Slipped back in--so awkward--and sat.
And in a moment he moved.
The music still played.
Everything broke and fell away.
Like pieces of...something.
Something that evaded me.
And still does.
To this day.
And sometimes I look back.
And I wish I was brave.

ten


Do I seriously not want to like her
Because she has him?
I ask myself this
Again and again
And if I’m being completely honest
If I’m telling the truth
Then the answer is yes
And that makes me a fool


I’m on the brink of fact-or-fiction
I don’t know what I’ll say
I have the world at my disposal
But I might have to lay
My pen down for fear of what
Connections they could make
I want to tell the truth in writing
But to share it?
A mistake.


There are a thousand things that scare her
Like first-person
Adults that cry
Thinking the wrong thing
There are a thousand things that wear her
Down
Like drama
And tears
And too much of something
There are few things that ensnare her
Or so she’d like to think
But she can’t be sure, you see
She’s constantly teetering on the brink
Of regressing
Or self-discovery
And they all think she’s so sweet
They don’t wonder who she’ll be
But she--she’s not sure
She feels the need
To redeem
Herself
In her own eyes
And at least she has that,
You know,
Guidelines


The cat food can
Was cold in her hand
As she dished it out
With a spoon
And it made that unpleasant
Sticky sound
That seemed so loud
Like the voices
She had heard
Just last night
Engaged in a pointless
Stressful fight
And maybe she is blind
But that’s sight
Not her ears
And she pauses
Thinks of running
But even grown-ups
Have their fears

eleven


He wondered what lay beneath the mirror
So he took it down
The glass reflected something new
And fell forth with great sound
And soon the shards were everywhere
He cursed under his breath
Grabbed the broom and dustpan
Up the shards he swept


An hour ‘till mightnight
And yet they’re still up
Dizzy with happiness
Splayed out on their bed
Laughing at nothing
So delirious
And it feels right
To the both
In this moment
But it won’t
Come morning
And they don’t know
That
That I’m not in any hurry
To tell them
Why


You smiled like you knew
About the Christmas lights
I’d been procrastinating
Putting away
And our mittened hands
Found one another’s
As we walked, leaving
A trace
Of us in deep snow tracks
But the cafe would be warm
And with that thought in mind
We continued to forge on


I stitched my heart onto your sleeve
For you to wear around
Show everyone that you loved me
A point to re-resound
And I’ve always been the shy one
To need the confirmation
Until I found it ripped away
And needed consolation
The threads were frayed on the end
You’d pulled it fast and fierce
Leaving haste-hewn gaps
Without a hint of tears
To show your keen remorse
For there have must been least some
And yet, though I searched it in full
Only my heart had undone

twelve


Sometimes I get this laugh
That catches
And then goes on
And on
And on
Seemingly endless
And everything that
Anyone says
Is suddenly hysterical
And when this happens
When I’m forced to lie on the floor
For fear of falling over
I think I might be crazy
Or at least some variation of it
Until I realize
(Like new, each time)
That the only way to go through life
Is to laugh
And that
That’s the key
To certain happiness
So I feel good
By the time I get up
Stomach aching
And allow myself
One last giggle


Tersely
You gazed at me
And said I must bequeath
My throne
I said no
I would not foreclose
That this place was
My home
Where I raised my babies
And my mother raised me
Where nanna raised my mommy
Did you not see?
But then you’re all business
Never personal at all
For fear of getting close
Of possible withdrawal
And your next words still haunt me
To this very day
You said--
“I’ll give you two weeks to get out.
I can’t help that you don’t pay.”


Endings are bittersweet
Except when you’ve been
Anticipating them
Anxiously
And today?
When you finally told me
That we were done?
Such.

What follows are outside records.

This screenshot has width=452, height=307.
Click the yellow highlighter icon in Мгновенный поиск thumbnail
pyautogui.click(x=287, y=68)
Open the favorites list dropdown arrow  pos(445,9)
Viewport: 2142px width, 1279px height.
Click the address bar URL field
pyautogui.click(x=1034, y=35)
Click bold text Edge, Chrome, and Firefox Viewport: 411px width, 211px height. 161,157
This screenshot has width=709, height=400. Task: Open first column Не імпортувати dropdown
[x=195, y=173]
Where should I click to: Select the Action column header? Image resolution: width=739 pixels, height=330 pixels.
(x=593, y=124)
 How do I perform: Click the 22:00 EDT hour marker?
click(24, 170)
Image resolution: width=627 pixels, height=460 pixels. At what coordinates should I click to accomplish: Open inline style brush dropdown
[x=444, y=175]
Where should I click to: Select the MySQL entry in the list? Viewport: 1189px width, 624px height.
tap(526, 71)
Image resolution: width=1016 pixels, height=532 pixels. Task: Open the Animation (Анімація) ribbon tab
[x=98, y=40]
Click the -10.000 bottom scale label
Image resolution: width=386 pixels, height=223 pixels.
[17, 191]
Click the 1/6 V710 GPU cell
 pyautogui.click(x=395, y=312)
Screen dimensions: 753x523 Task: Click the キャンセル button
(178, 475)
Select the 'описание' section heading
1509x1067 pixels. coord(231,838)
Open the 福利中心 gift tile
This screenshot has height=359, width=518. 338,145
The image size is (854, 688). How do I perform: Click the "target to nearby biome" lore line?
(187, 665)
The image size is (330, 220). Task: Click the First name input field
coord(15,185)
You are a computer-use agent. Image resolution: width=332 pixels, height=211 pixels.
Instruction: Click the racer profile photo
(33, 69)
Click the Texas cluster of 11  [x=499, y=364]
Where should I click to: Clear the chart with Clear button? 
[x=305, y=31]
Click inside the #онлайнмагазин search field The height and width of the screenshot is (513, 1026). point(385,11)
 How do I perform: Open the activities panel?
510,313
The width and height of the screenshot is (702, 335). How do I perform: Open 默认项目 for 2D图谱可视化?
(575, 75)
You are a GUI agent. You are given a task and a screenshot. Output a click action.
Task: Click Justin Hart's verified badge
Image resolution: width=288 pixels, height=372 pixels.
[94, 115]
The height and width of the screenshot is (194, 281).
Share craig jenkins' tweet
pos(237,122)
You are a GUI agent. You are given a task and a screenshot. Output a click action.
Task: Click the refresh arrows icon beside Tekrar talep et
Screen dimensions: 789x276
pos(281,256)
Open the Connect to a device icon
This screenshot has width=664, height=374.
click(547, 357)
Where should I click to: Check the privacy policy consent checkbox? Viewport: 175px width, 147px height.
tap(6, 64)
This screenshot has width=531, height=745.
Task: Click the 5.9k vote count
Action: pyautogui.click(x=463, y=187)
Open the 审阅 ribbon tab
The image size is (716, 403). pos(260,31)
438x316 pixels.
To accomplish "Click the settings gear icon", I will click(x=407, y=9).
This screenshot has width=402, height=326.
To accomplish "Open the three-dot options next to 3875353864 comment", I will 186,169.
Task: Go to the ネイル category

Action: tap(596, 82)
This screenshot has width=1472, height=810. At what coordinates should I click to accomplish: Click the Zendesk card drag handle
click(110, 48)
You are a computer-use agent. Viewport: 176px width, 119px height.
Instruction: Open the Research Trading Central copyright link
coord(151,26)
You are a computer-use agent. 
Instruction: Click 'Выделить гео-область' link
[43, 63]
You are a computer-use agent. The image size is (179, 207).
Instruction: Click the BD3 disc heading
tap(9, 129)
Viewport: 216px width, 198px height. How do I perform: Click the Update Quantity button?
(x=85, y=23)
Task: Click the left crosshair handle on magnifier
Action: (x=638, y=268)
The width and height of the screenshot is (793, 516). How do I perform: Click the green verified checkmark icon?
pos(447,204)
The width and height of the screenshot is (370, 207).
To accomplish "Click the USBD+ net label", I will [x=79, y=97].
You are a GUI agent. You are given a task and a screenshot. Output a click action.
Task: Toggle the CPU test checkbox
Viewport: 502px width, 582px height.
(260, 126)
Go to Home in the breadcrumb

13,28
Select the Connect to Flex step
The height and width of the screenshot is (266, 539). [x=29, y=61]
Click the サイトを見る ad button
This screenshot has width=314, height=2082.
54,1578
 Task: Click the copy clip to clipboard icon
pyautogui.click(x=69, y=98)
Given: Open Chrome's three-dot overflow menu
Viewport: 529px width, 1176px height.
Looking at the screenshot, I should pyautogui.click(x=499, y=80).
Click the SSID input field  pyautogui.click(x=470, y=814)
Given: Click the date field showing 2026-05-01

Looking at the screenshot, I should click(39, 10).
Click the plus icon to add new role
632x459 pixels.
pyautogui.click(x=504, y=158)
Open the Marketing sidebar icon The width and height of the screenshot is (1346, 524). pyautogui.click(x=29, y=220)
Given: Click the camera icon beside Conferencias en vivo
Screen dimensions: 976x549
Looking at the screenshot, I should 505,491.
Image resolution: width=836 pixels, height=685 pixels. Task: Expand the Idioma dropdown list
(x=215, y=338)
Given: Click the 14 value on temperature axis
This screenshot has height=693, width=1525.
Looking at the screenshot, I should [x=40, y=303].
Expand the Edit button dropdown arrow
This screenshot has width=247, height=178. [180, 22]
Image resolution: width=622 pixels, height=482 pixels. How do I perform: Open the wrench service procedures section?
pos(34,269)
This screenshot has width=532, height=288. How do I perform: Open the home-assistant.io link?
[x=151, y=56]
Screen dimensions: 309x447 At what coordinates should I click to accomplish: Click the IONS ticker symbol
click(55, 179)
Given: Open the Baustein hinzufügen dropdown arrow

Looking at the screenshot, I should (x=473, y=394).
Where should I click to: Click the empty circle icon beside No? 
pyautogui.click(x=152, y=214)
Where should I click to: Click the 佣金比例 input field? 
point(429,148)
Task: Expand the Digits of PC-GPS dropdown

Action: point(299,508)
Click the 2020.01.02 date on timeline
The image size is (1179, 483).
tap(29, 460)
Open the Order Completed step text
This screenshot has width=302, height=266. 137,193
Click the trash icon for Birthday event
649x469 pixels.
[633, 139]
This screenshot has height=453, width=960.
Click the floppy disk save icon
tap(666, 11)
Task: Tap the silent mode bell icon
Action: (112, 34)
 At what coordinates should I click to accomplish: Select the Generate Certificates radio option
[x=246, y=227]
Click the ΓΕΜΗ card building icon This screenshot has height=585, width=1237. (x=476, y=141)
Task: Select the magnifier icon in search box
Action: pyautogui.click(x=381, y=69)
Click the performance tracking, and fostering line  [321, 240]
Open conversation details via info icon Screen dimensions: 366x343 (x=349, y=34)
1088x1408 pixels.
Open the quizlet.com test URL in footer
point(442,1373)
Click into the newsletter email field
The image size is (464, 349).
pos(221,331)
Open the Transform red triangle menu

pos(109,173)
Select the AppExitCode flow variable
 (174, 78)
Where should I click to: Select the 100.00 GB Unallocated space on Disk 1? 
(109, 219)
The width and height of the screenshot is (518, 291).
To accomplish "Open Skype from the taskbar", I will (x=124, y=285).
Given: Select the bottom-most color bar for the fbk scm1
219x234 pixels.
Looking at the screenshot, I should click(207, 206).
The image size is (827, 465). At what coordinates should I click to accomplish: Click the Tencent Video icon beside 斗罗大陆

A. Relief.


My hair is long and cornsilk yellow.
I stare in the mirror and try not to see.
Your voice is heavy in my ears, reprimanding.
I turn around, scream, “I can’t take it anymore!”
There’s a breaking point for us all.
And mine is here.
In this hotel room.
With you.
The first time I saw you I decided I like you.
I liked your Chucks, and you liked mine.
You were in that flannel shirt you still wear to this day.
And I was wearing my Supergirl one.
I remember that.
The feeling of ecstasy.
The wild way my heart pounded in my chest.
I anticipated your every move.
Now I wish it would just go ahead and end.
Then came the honeymoon phase.
When you said you loved me.
And I you.
When you held my hand with a viselike grip.
And I was almost a hundred percent certain that you would never let go.
But you always had to.
Eventually everyone has to.
When we said goodnight.
Sometimes I wonder--what is a kiss, really?
It’s not as glamorous as we’d like to think.
Just lips.
On lips.
Like you constantly on me when you said I was being too clingy.
Or I on you when I got too clingy.
Or my sister on me for sneaking out with you when I wasn’t supposed to.
Or your father on you for doing less and less of your homework.
And I stare a bit longer.
I don’t like who I see.
There’s bags under my eyes that are partially your fault.
For keeping me awake when you turned away last night.
And that sucks.
This place where we are.
So I turn, say, “I knew this was a bad idea. I shouldn’t have come.”
You’re instantly frustrated.
“It was supposed to give us alone time.”
“I had to lie to my mom about where I was. I should never have to do that.”
“Not even for me?”
“Especially...not,” I say, heading towards my bags. “Especially not for you.”
You don’t get it.
I see it instantly.
In your eyes.
You think love should be a game of sacrifice.
Where everyone gives up something.
But I don’t.
I know better.
I was taught by my parents what it really means.
And it’s not like that at all.
It’s only real when everyone else understands it.
People tend to see situations better than you do.
They’re unbiased and all, like that.
“So that’s it, then?” You ask, watching.
You don’t even try to help.
And that says more than you ever will.
I don’t even bother to answer.
Just swing my bag up on my shoulder.
And make my way to the door.
And leave.

Comments

I...

Definitely liked the first installment better. Although the rhythm was really good in most of them, the topic...well, I guess you can say that I don't really enjoy love poems that much. I'm not saying that you shouldn't have written these, not at all! but romantic poems/novels just aren't my thing right now.

But great job on rhythm! And I really liked seven III and eight I. Because seven III can be very relatable to me and eight I was really descriptive and I got the picture in my head. :)

EDIT: Please answer! First. Can you see my picture? I can't. Second. Do you see unusual words above each ApricotPie page? I do; it gets very irritating to scroll down so far to see a page and it is definitely unusual.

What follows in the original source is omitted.